I think all women, everywhere, know what it is like to be afraid. We are cautious to walk alone after sundown. We adorn our key chains with bedazzled cans of pepper spray. We clutch our car keys like a shank in between our fingers when we walk to our car at night. And we all know why. But even so, we never talk about why. Everyone has been so hesitant to confront the tangible, suffocating reasons that women have to be frightened. That is, until the #MeToo trend took over the internet.

photo source: cbsnews

If you haven’t heard already, on October 16, actress Alyssa Milano asked victims of sexual assault or sexual harassment on Twitter to reply to her tweet with the hashtag #MeToo. And, let me tell you, the results are staggering—and horrific. On Twitter, over 1.7 million women from over 85 countries responded to Milano’s tweet and on Facebook, there were over 12 million posts within the first 24 hours.

The purpose of #MeToo is to call attention to the unseen amount of sexual assault, sexual harassment, and objectification (of women mostly, but not exclusively) in our country in order for us as a society to see the magnitude of the issue. The implications of the trend have really shocked me, in part because I don’t think anyone was very surprised. How complacent have we become that we’re not even surprised by millions of women admitting to being victims of sexual assault and sexual harassment? Honestly, I did not expect this apathetic response from the American public.

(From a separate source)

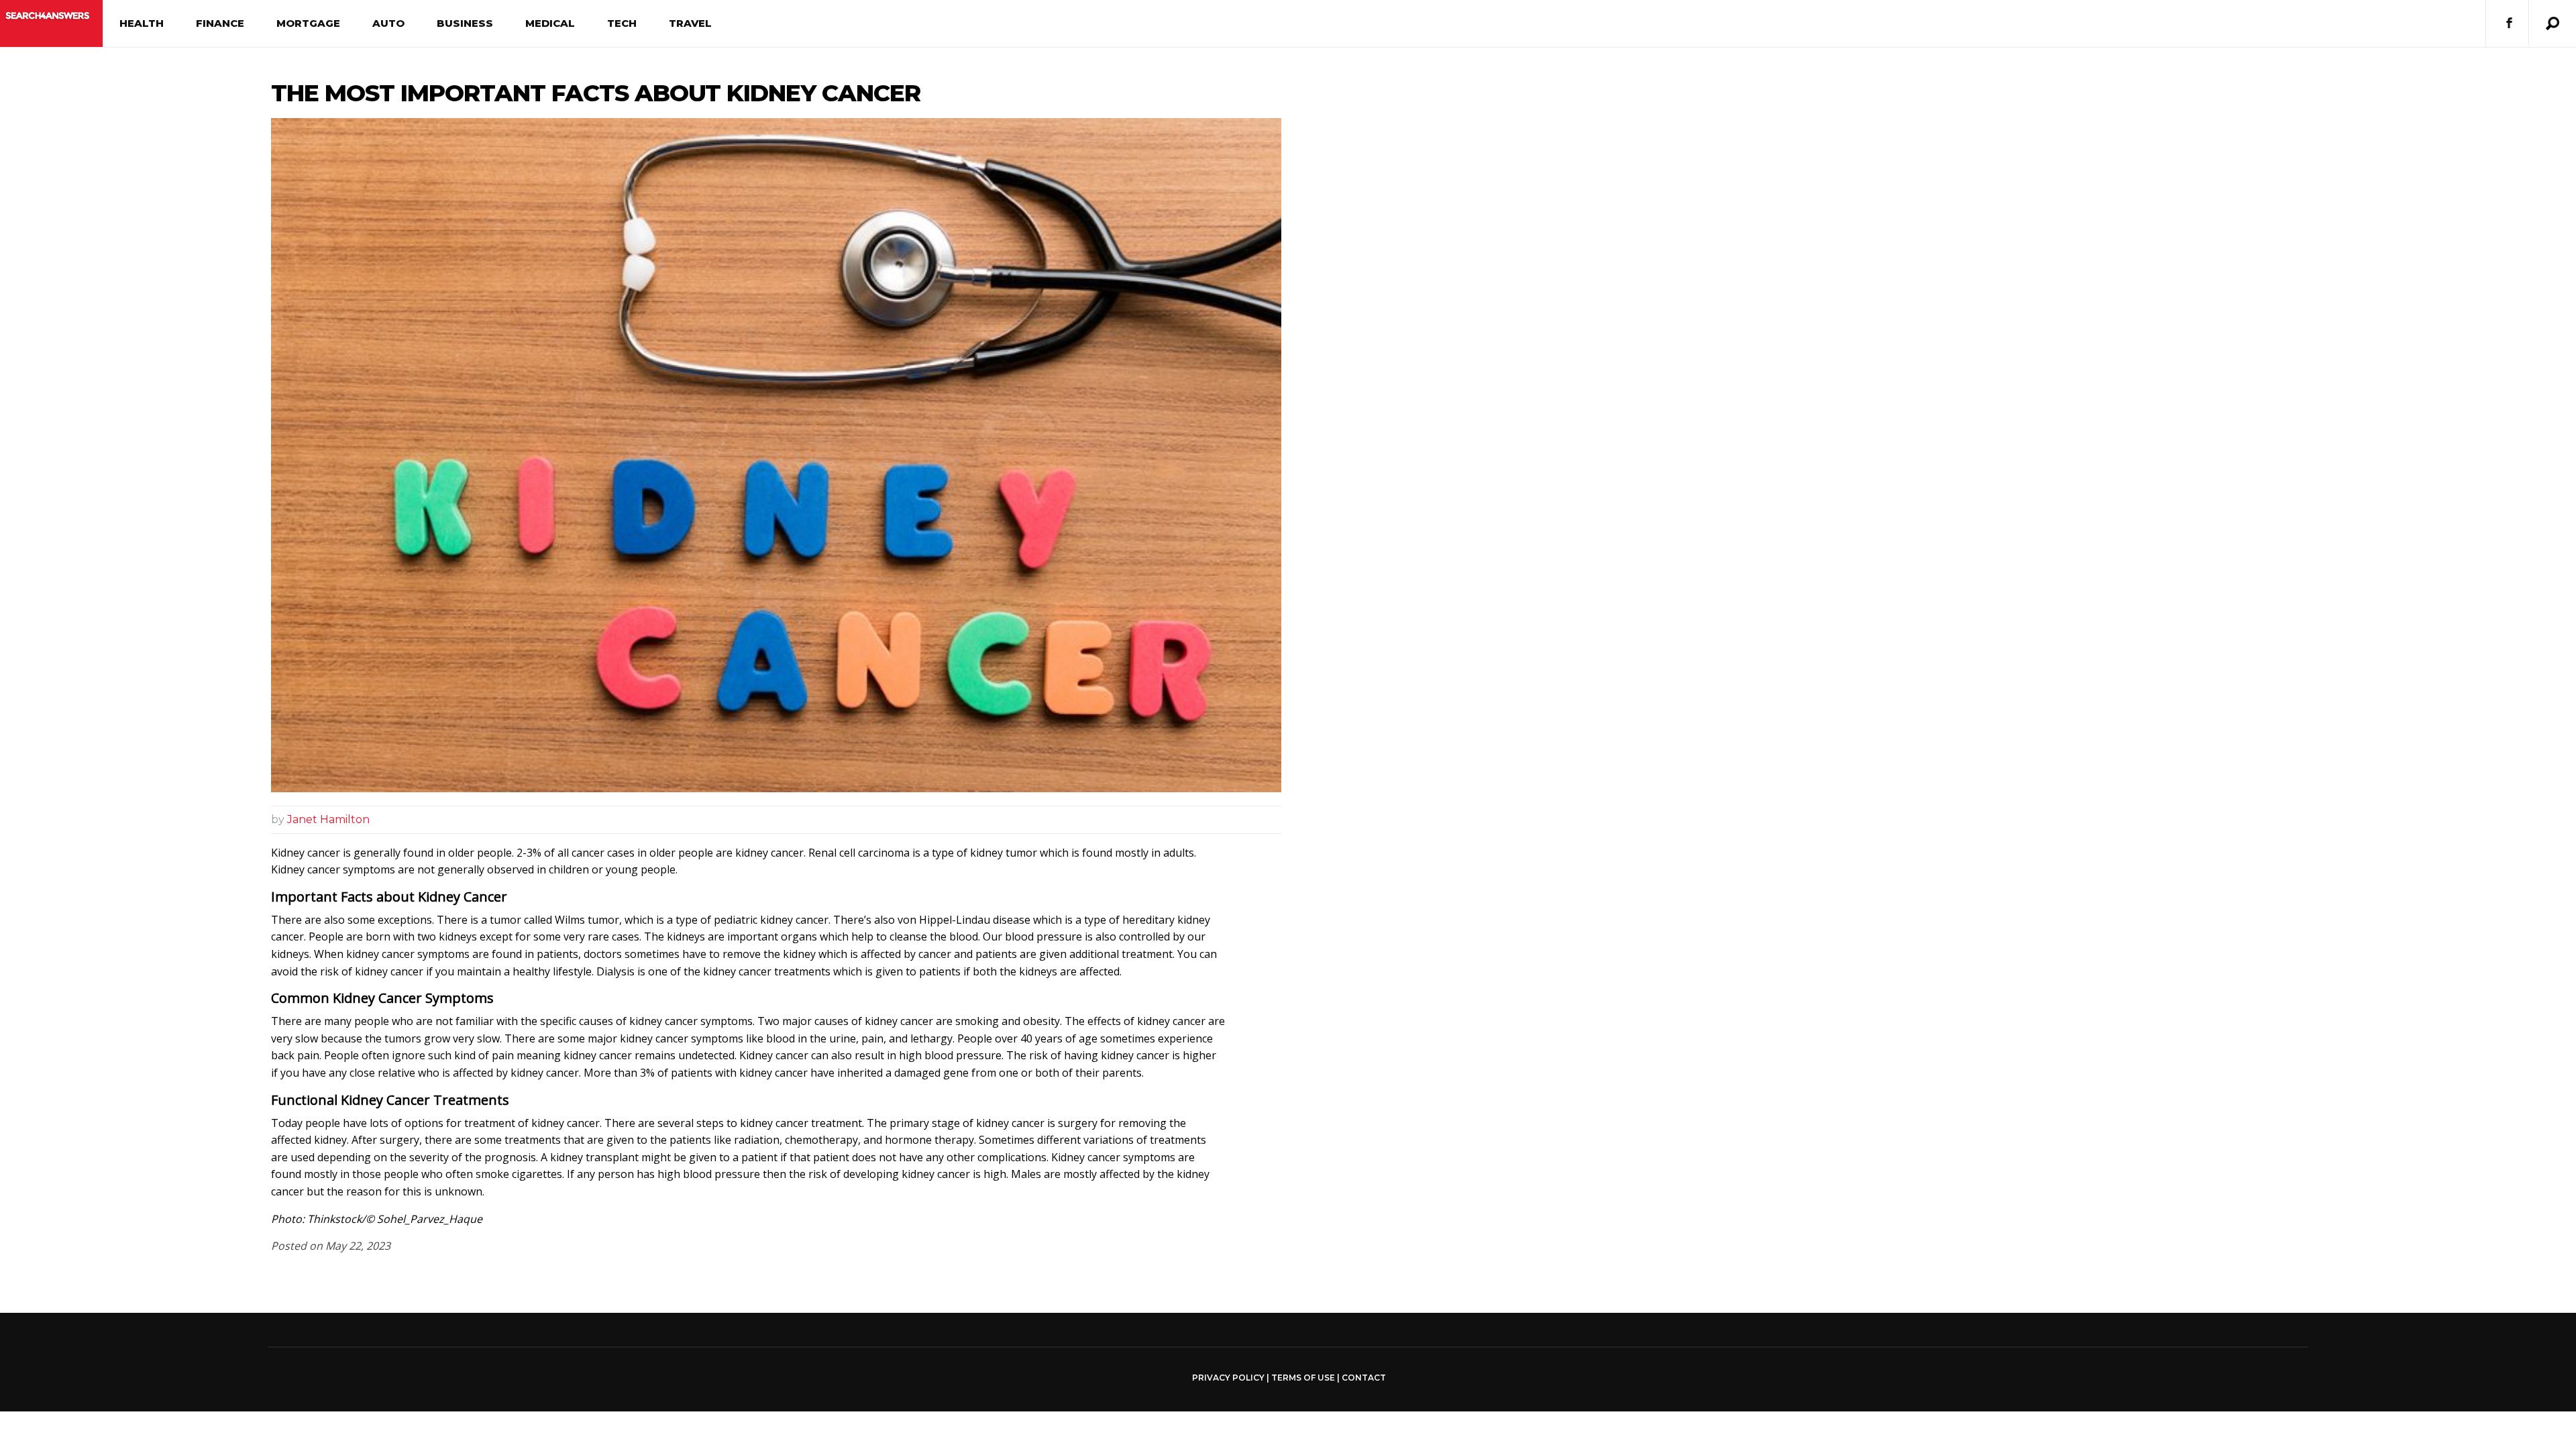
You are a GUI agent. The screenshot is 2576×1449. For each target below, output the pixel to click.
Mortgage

Another thing I did not expect, on the brighter side of things, was the reflective response of some men. I want to note that although men are also victims of sexual assault and sexual harassment, the #MeToo trend has mainly focused on the female narrative. With this in mind, #MeToo has not only caused men to see the vastness of the issue, but it has also caused them to reflect on their treatment of women, and how it can be improved. I thought this was an especially important step towards a brighter future, as progress begins with self-improvement. I commend the men who have taken this responsibility.

photo source: scarymommy

Now, I would be lying if I said #MeToo is without faults—there are some negative implications of the trend. For one, in some senses, #MeToo pressures female victims to step forward with their story. While I would say this seems encouraged, to further get the point across, no one should be put in the position where they feel as though they have to vocalize their trauma. Also, #MeToo combines the acts of sexual assault and sexual harassment, two very different things, into one synonymous category.

photo source: twitter

Despite all of this, #MeToo is a huge, huge eye-opener to the American public. Something has got to change. What exactly? I’m not so sure. But the bravery of the millions of victims who have come forward cannot be ignored or tossed to the side. We must use this event to light a fire under our feet, and push us to take the steps towards change. It’s time for society to take a firm stance against sexual harassment and sexual assault. It’s time for us to make discussions on sexism and its implications commonplace. But most of all, it’s time for us to decide that we must raise ourselves to a higher standard of morality and common human decency.